>> Start
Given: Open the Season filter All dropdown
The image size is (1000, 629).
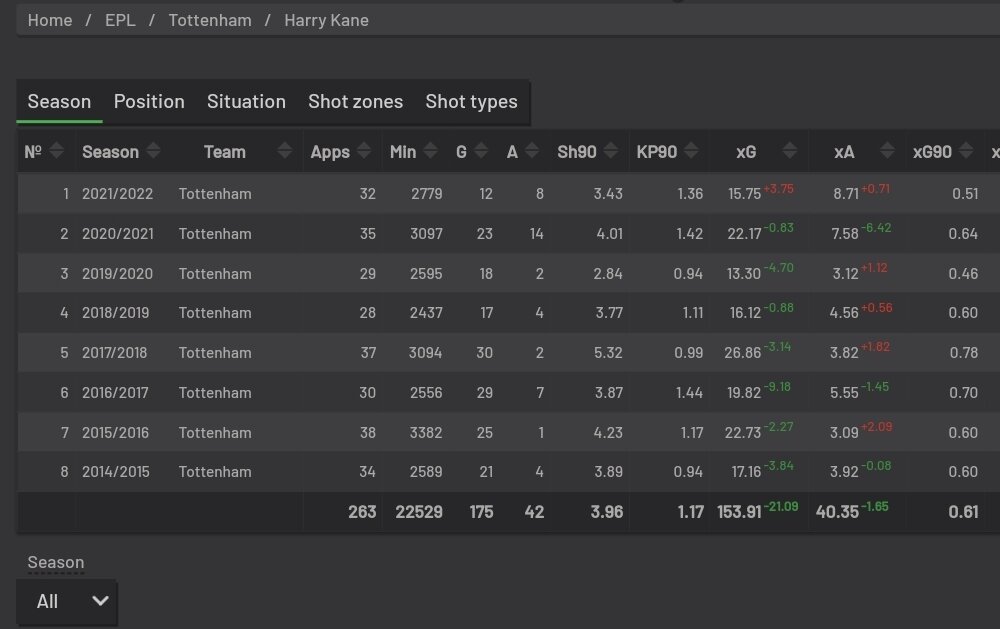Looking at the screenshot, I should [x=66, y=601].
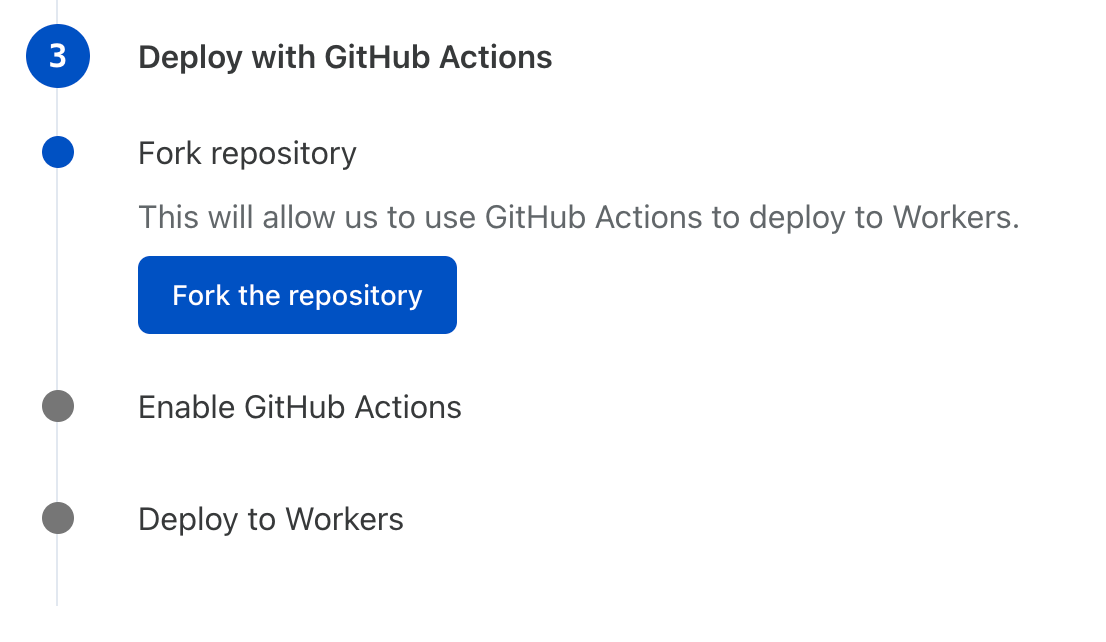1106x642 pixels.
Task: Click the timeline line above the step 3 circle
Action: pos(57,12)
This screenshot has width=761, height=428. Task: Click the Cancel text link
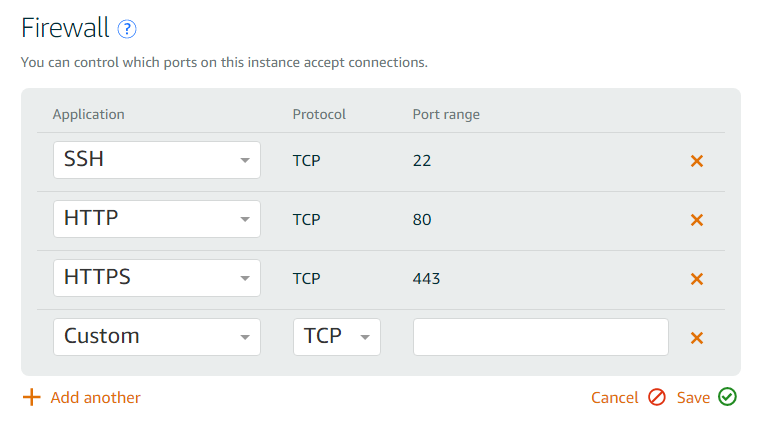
>> End
>> Start
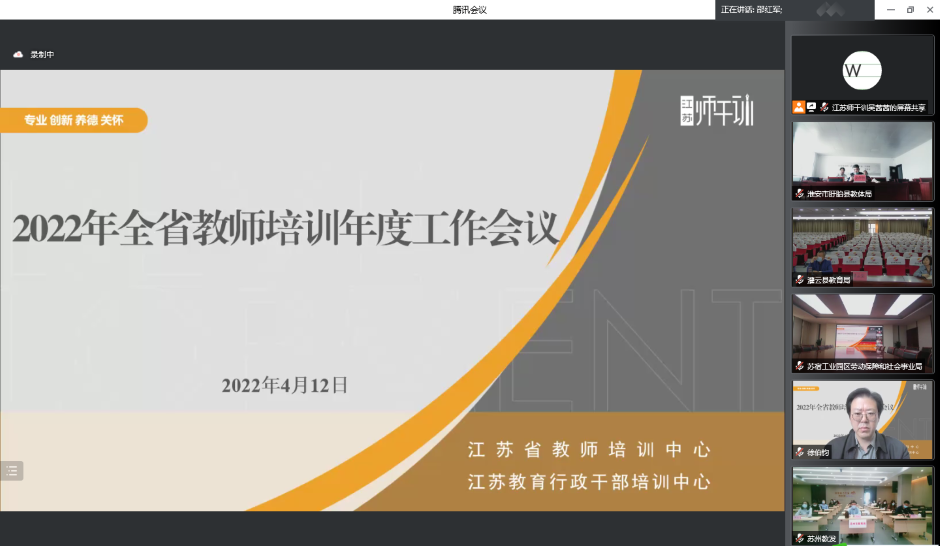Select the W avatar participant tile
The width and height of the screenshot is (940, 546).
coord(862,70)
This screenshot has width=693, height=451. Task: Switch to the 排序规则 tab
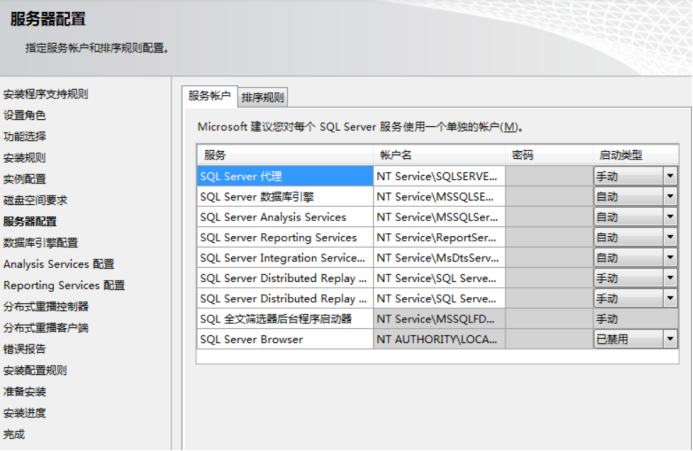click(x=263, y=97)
>> End
REQUIREMENT: Duplicate the lines from the one containing "Given: Open the Season filter All dropdown" through the one containing "This screenshot has width=761, height=428.", inclusive. Leave the pictures out of your answer.

ANSWER:
Given: Open the Season filter All dropdown
The image size is (1000, 629).
Looking at the screenshot, I should [x=66, y=601].
1106x642 pixels.
Task: Click the timeline line above the step 3 circle
Action: pos(57,12)
This screenshot has width=761, height=428. Task: Click the Cancel text link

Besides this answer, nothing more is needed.